1

So I've posted several questions related to making already existing software written in PHP to be updated to support unicode / utf8. One of the solutions is to override PHP's default string functions with PHP's mb_string functions. However, I see a lot of people talking about negative consequences, yet no one really elaborates on them. Can someone please explain what these negative consequences are?
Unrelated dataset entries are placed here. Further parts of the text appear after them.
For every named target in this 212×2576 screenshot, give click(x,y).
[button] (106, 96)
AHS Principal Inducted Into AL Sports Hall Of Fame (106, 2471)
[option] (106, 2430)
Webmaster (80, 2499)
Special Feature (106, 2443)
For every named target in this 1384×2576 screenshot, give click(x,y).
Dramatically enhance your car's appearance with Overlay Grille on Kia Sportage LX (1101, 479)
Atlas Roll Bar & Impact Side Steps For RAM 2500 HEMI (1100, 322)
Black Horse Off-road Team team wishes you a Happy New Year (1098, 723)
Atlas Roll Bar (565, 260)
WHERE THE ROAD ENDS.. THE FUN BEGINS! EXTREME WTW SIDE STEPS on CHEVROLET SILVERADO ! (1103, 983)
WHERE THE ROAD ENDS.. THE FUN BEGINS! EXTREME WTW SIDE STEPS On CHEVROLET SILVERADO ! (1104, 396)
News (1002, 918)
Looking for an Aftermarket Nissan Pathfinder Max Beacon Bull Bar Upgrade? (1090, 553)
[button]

Why is it "bad" to override PHP's default string functions with its mb_string functions? It's after all much simpler than replacing all those functions with their corresponding mb_ functions manually. So what am I missing? What are these negative consequences?

J Johnson
  • 168
  • 3
  • 11
  • Duplicate http://stackoverflow.com/questions/12045940/php-string-functions-vs-mbstring-functions but the other one's aren't particularly good answers. – Danack Mar 24 '13 at 11:09

3 Answers3

0

It's bad to override them because if some other developer comes and works on this code then it might do something that he wasn't expecting. It's always good to use the default functions as they were intended.

Ryan Knopp
  • 582
  • 1
  • 4
  • 12
0

I think mb_* family function are heavier as they also perform unicode test as well even of simple ascii string. So on big scale they will slow down your application speed. (May not be on much significance, but somehow definitely.)

kuldeep.kamboj
  • 2,566
  • 3
  • 26
  • 63
0

I'll try to elaborate.

Overloading the standard string functions with mb_* will have dire consequences for anything reading and dealing with binary files, or binary data in general. If you overload the standard function, then suddenly strlen($binData) is bound to return the wrong length at some point.

Why?

Imagine the binary data contains a byte with the value in the ranges 0xC0-0xDF, 0xE0-0xEF or 0xF0-0xF7. Those are Unicode start bytes, and now the overloaded strlen will count the following characters as 1 byte, rather than the 2, 3, and 4 they should have been respectively.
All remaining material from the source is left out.